Harry blinked and fell silent. Listening to the seeds? But maybe they were more like eggs, if they were meant to grow into young thunderrin, and Harry had to admit that Nuisance had always had a gift at picking up thoughts around him. Maybe even the thoughts of the unborn. It wasn’t like he’d had a chance to practice; as far as Harry knew, he’d never been near a rider’s nest, and the mummidade didn’t produce children by pregnancy.
Then Nuisance started back and said, “Kill them. Burn them. That’ll get rid of them. Fire will. Get rid of them. All of them.” He was starting and shivering, his eyes standing out in his head. When he turned to Harry, the green had left them and they were all black, the color of the seeds. “You have to kill them.”
“Why?” Harry asked, although he used his winds to move the seeds further apart from each other.
“Because they’re hungry,” Nuisance said. “All they are is hunger. They want something to dig into and feed on. That’s all they are. Desire. It’s even worse than the Tssisid’s desire to fly to the south. At least that was something I could understand. This wants to destroy everything that’s in the way.”

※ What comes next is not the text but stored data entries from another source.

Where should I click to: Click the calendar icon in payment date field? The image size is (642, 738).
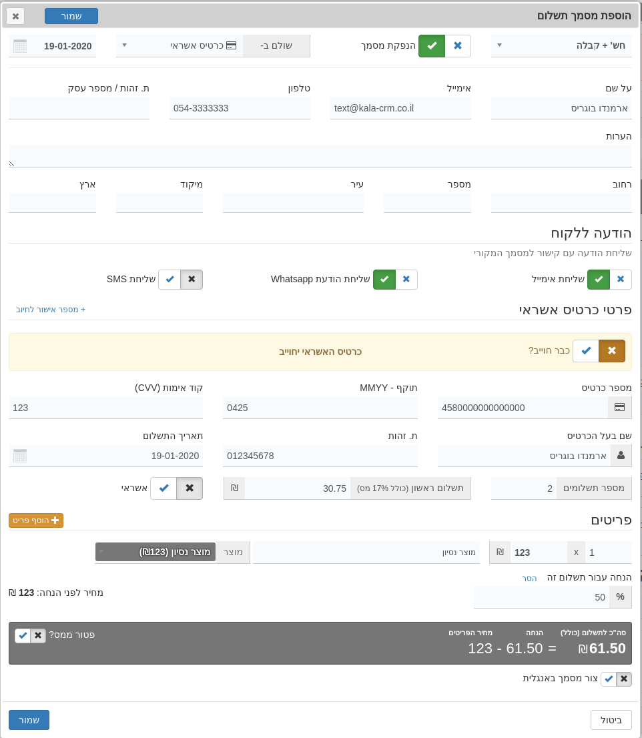(20, 456)
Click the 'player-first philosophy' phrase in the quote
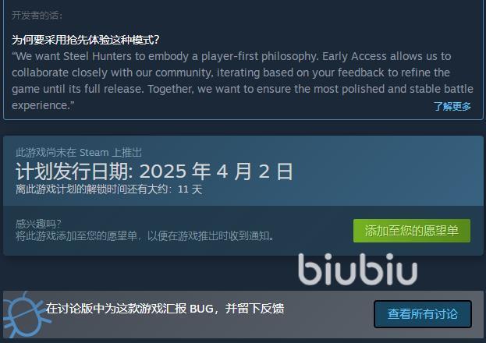This screenshot has height=343, width=486. tap(260, 56)
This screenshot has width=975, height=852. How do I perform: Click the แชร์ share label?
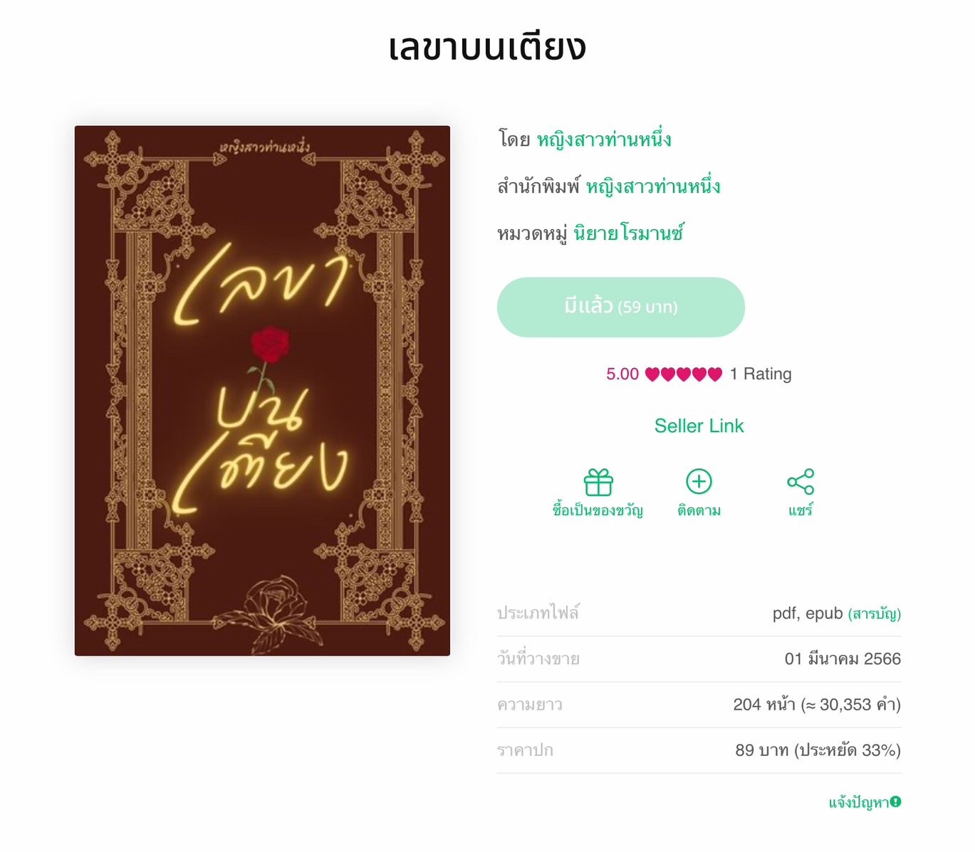[x=801, y=510]
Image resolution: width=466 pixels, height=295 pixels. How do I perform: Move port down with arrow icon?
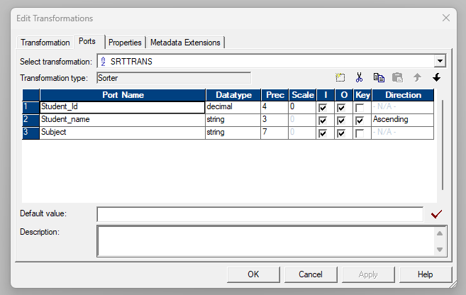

Harry could no longer conjure fire in the normal way, but he told his winds to spin the seeds, faster and faster. They were going at such a speed, finally, that trying to follow them with his human perceptions made him dizzy, and then he gasped as the air friction set them afire.
The fire ate inwards and outwards, both; Harry hadn’t realized that his winds had worked beneath the surface of the seeds. Tendrils fractured, and Harry did think he heard a faint scream. He dismissed that. He wouldn’t think of it right now. He turned to Nuisance as fluffy dark ash drifted down around them, right before a passing breeze seized and scattered it. “Can you hear any more of their minds?” he asked.
Nuisance listened, his eyes closed in concentration, his four feet all stamping alternately. Then he opened his eyes again and shook his head. “No. I think you did it.” And he turned around and bounced off in the direction of what Harry knew was the largest pool in the meadow. Harry wasn’t surprised he needed a bath, after rolling his thoughts through that hunger.
Harry shuddered and headed back to the tent, himself. He might take a bath later. For now, what would cleanse him and comfort him and protect him from thoughts of the future was the presence of Draco and Jeremy.
*
Sasunarufan13: So far, he doesn’t seem all that different. But those differences will probably be visible as he grows older.
SP777: Harry’s younger self would probably try to lock the older Harry up in St. Mungo’s for his own good.
And thank you! I had good feelings about that chapter.